*SOURCE RECORDS*.
*** Begin section ***
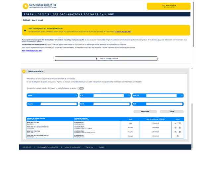Image resolution: width=217 pixels, height=169 pixels.
Task: Delete the 01/09/2023 Acquitté mandate via trash icon
Action: click(180, 128)
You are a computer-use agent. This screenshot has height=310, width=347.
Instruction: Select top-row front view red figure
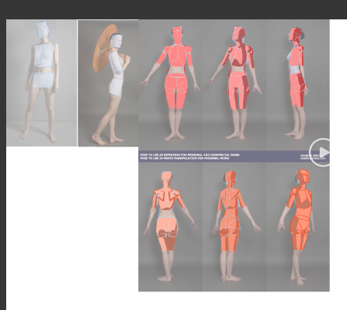(170, 84)

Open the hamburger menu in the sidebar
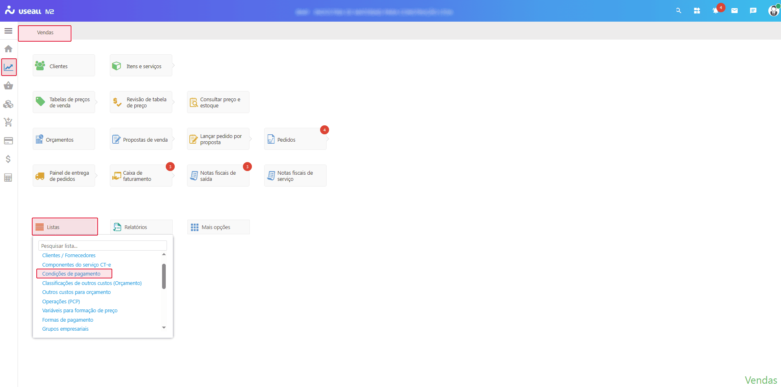pyautogui.click(x=8, y=31)
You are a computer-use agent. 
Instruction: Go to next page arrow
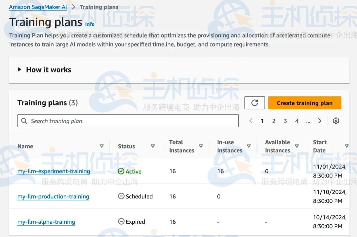(320, 121)
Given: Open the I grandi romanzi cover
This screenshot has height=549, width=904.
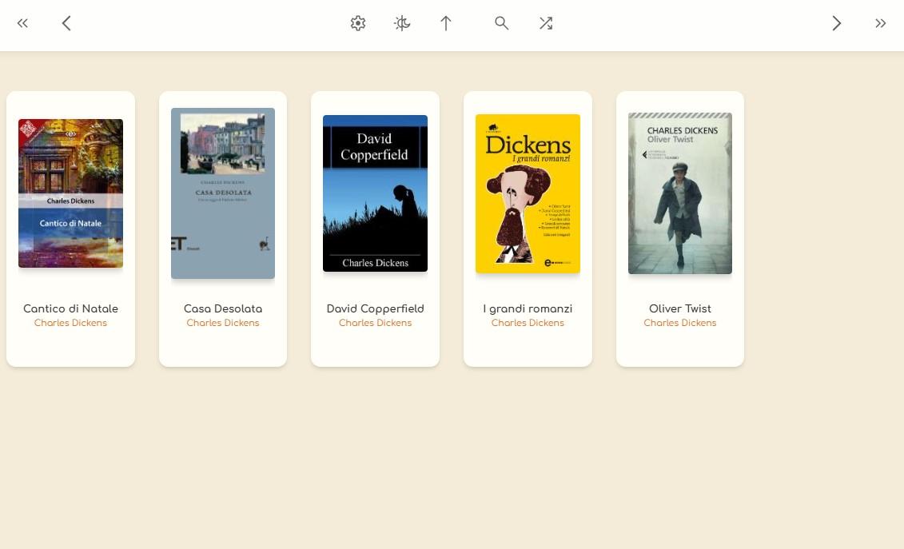Looking at the screenshot, I should [528, 193].
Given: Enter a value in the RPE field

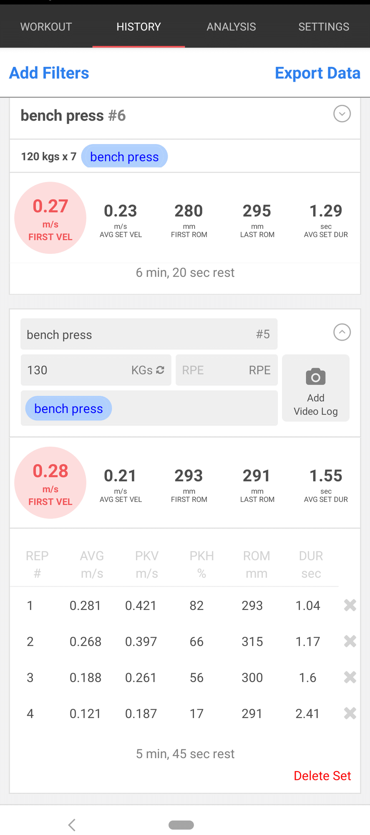Looking at the screenshot, I should click(226, 370).
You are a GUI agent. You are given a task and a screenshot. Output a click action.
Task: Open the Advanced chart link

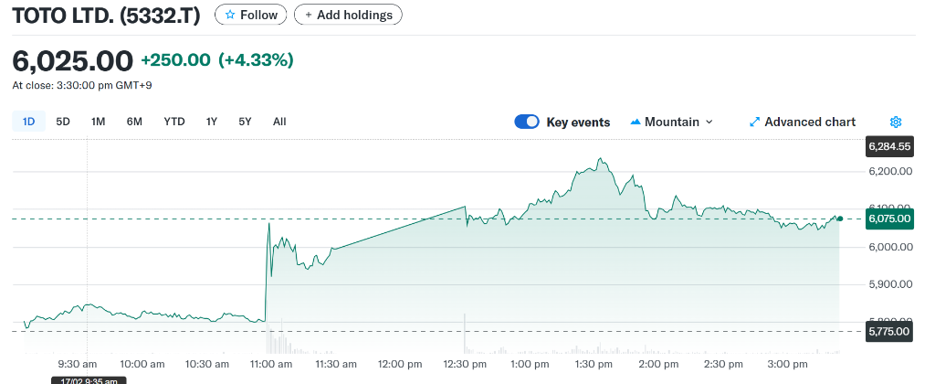click(x=809, y=122)
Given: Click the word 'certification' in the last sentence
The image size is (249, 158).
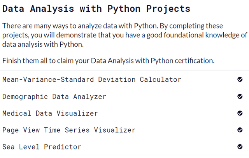Looking at the screenshot, I should 194,61.
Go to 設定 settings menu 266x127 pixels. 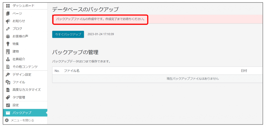[16, 105]
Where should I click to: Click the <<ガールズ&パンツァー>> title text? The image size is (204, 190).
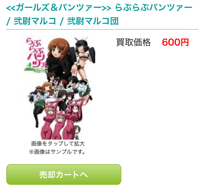click(59, 7)

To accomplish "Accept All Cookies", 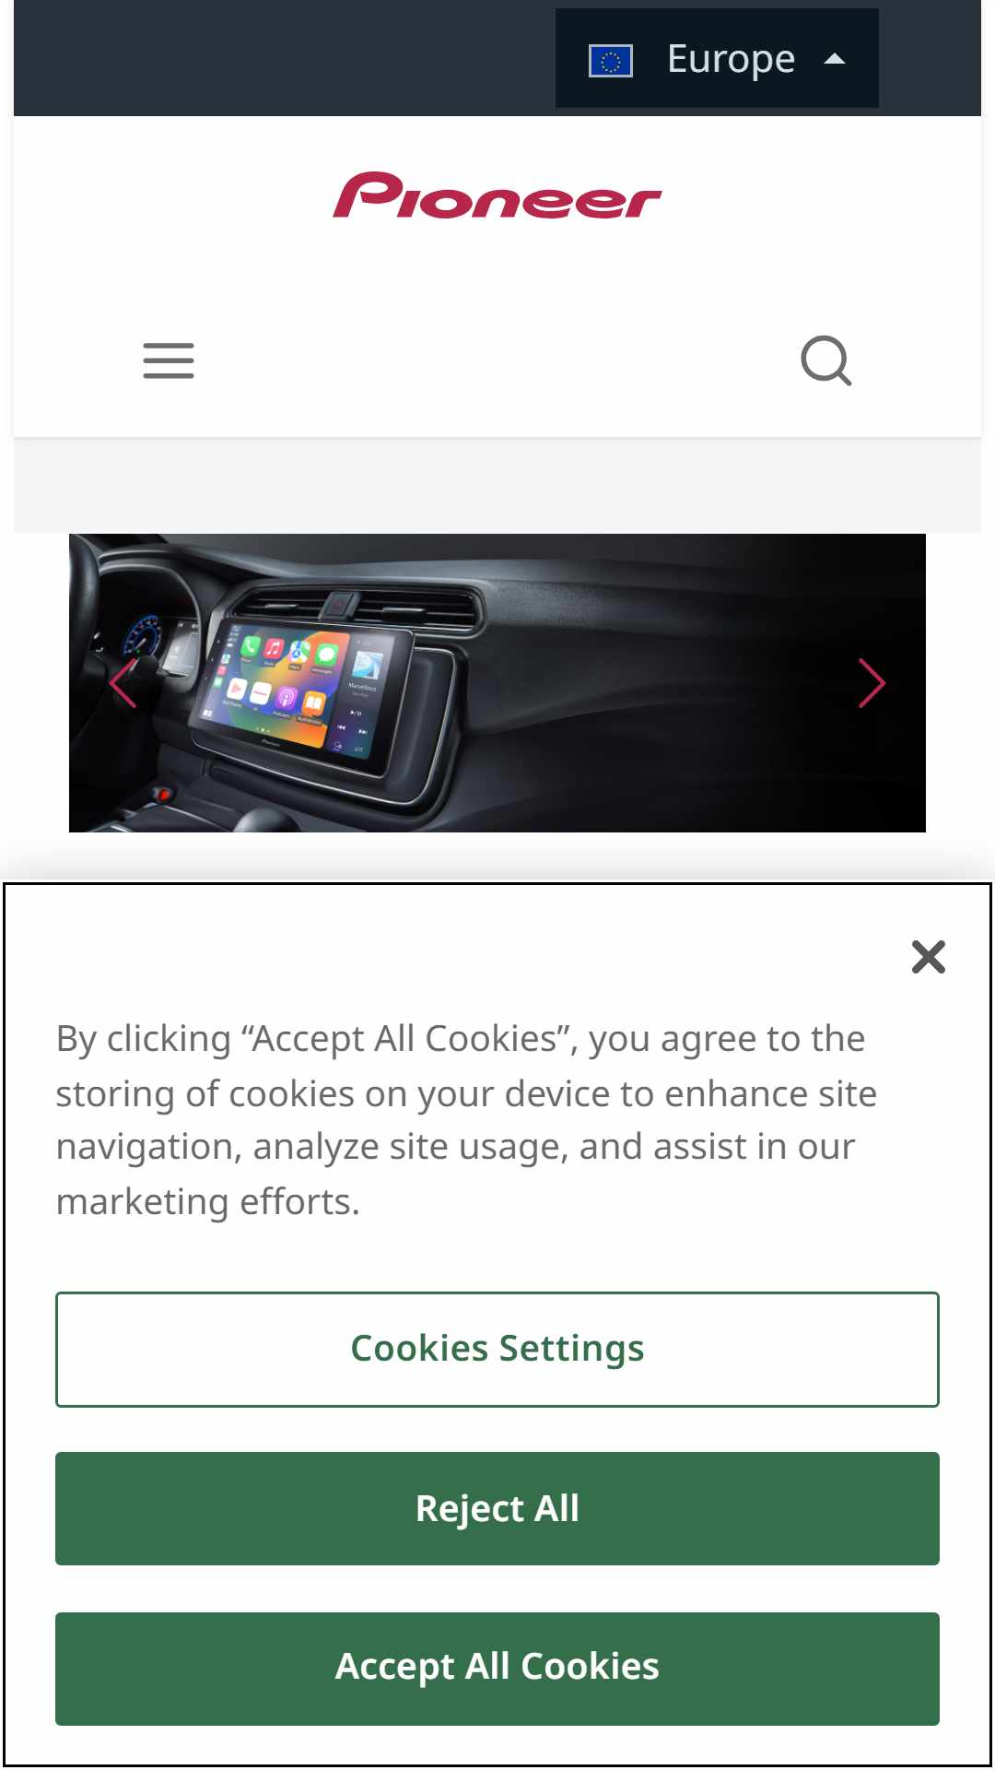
*** End section ***
*REQUIRED WORK*. Filter the listing above, keeping only the lines with "agent".

*EXERCISE SOLUTION*.
You are a computer-use agent. This screenshot has height=310, width=347.
You are a computer-use agent. 
You are a GUI agent. You are given a task and a screenshot. Output a click action.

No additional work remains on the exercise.